The Art of Filling

I can still feel the day I realized what real thirst meant. Not just the parch-lipped, sticky-tongued kind of thirst of breathing hard on a hot day or even the wobbly buzz of sweaty dehydration. This was something else entirely.

When my youngest was a toddler, I had to fast for a while before a medical procedure. This wouldn’t have been a big deal if my daughter hadn’t silently shared a brewing stomach bug with me as a parting gift. Within a few hours after my procedure, I couldn’t even keep water down.

I don’t remember much about the following 24 hours, but my husband tells me I don’t really want to. What I do remember is a blur of saline drips and frantic ER doctors trying to manage my crashing blood pressure – that, and for some reason I can’t explain, being absolutely sure the nurses were trying to kill me with saltine crackers. Dehydration-induced delirium is a wild ride.

I woke up the next afternoon in my own quiet bed, bewildered and disoriented. It wasn’t just that I didn’t know how I got home. My body felt weird.

Every cell felt empty, like a sponge gone hard and dry.

Although I’d been pumped full of so much saline that I wasn’t dehydrated anymore, my body hadn’t gotten the message yet. My kids wanted to hug their mama and my husband wanted to make sure I was coherent after my saltine cracker murder rant. But all I could think of was water.

Tall glasses of water with crystal clear ice.

Condensation droplets shimmering like tiny jewels.

Leaping, dancing waterfalls.

White water tumbling over rapids.

River water.

Rain water.

Pond water.

Pool water.

In those half-awake first moments, I desperately wanted to be a fish.

It took days before my water craving began to fade to regular thirst and my strength began to return. And it was weeks before I was steady enough to function like normal. I had to take time to refill before I was ready to be productive, a lesson I’ve needed to remember recently.

Since I was old enough to form letters, I’ve interacted with the world through creative writing. In some seasons poems, songs, and articles flow as effortlessly as a waterfall. Other times it’s more like a muddy trickle. And sometimes I’m as dry as a hard sponge.

Between ministry demands and family needs, the last three years have been intensely draining, a little like an ill-timed stomach bug. (Gross, maybe, but it feels accurate.) I haven’t had energy to invest in much beyond survival, so the flow of words completely stopped for a season. I barely remembered I could write – until a mutual friend told me I needed to know Rachel. She was right.

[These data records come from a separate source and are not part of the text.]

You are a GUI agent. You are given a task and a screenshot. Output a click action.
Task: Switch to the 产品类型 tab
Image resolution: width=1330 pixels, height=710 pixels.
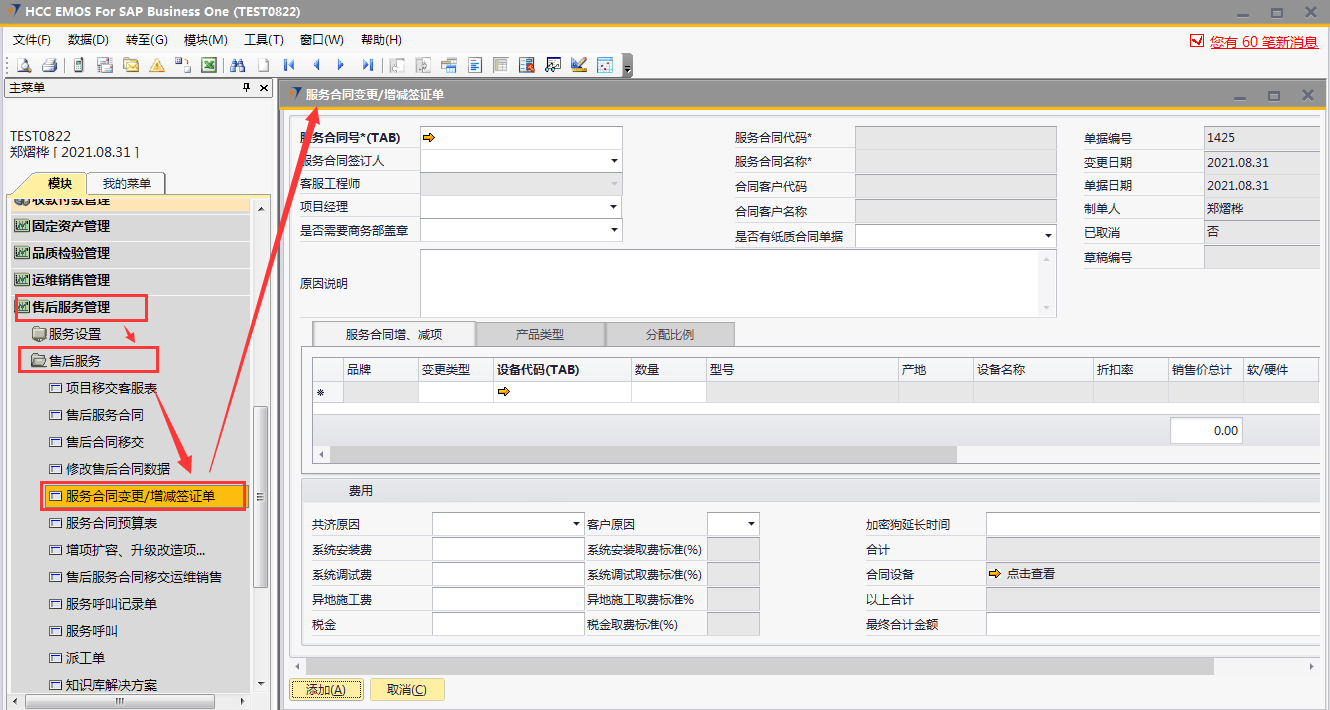click(x=540, y=334)
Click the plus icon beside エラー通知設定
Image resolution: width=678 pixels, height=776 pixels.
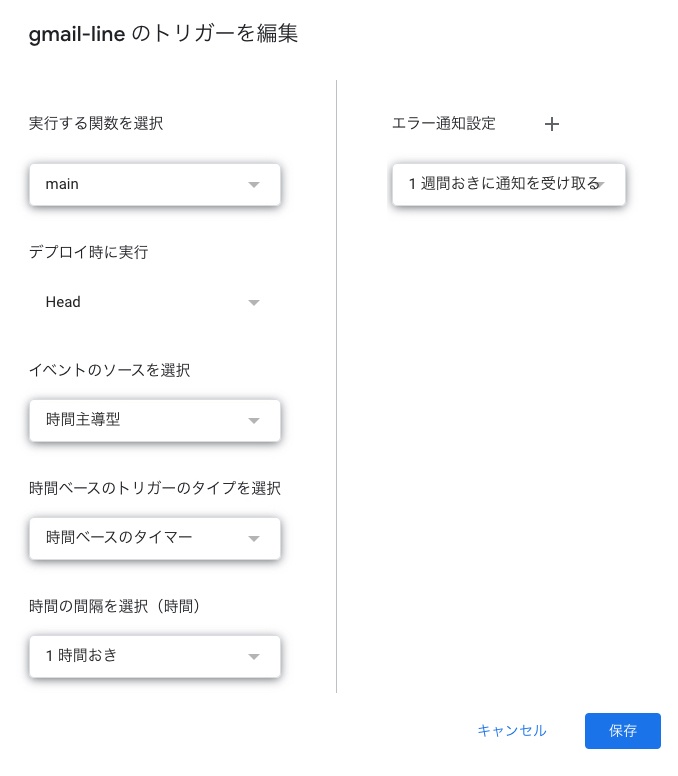pos(552,124)
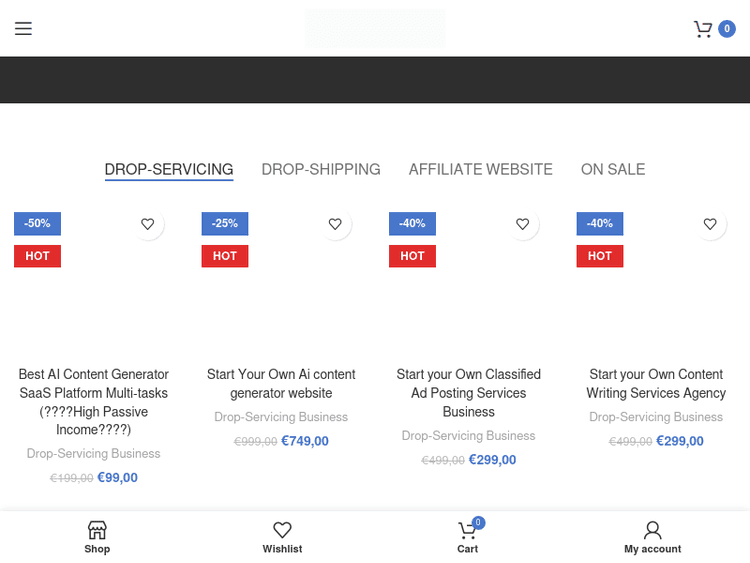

The first time I had coffee with Rachel, I described myself as a recovering writer. She nodded thoughtfully and asked, “So, what are you doing to recover?”

Good question.

As another writer who’s had her own dry seasons, Rachel knew that I wouldn’t recover unless I started wrestling with words again. Her question made me realize how much I missed the part of myself that used to catch ideas and pen them down. At the same time, I knew I couldn’t write much while I was still so drained.

So I started reading instead. At first it was just a chapter here and a short story there, until I began to wake up and feel my thirst for more. I haven’t been able to get enough. I’ve been taking in great gulps of rich, meaningful words everywhere I can find them.

Books on art.

Books on writing.

Collections of poetry waiting like quiet pools.

Novels sprinkled with glistening characters.

Fresh, cascading song lyrics.

Blogs and articles and podcasts by artists and authors who draw from deep wisdom wells.

As my dried up heart softens in this sea of beauty, I’m remembering a crucial truth: Filling my mind with other artists’ creativity is in itself an act of creation.

In his book Rembrandt is in the Wind, Russ Ramsey says, “Artists draw inspiration from other artists because beauty doesn’t just fill us with wonder; it drives us to go create beautiful things ourselves.”

Beauty generates beauty.

Reading may seem passive, but wrestling honestly with a thoughtful book takes effort and intentionality. So does getting out into the sunshine or putting on a classic jazz record or meeting a good friend for lunch. These are all work, the kind that stretches our capacity to hold goodness and carves our own deep wells.

This is my work for now. I’m in active recovery, building capacity to be productive in a new season of writing. Little splashes of words are starting to bubble up and spill over as I practice the art of filling. And it’s so, so good.

There’s no shame, friend, in months of silence and seasons of need. Let the emptiness drive you to fill up on the beauty others have created. This, too, is art.

“Finally brothers and sisters, whatever is true, whatever is honorable, whatever is just, whatever is pure, whatever is lovely, whatever is commendable — if there is any moral excellence and if there is anything praiseworthy — dwell on these things” (Philippians 4:8, CSB).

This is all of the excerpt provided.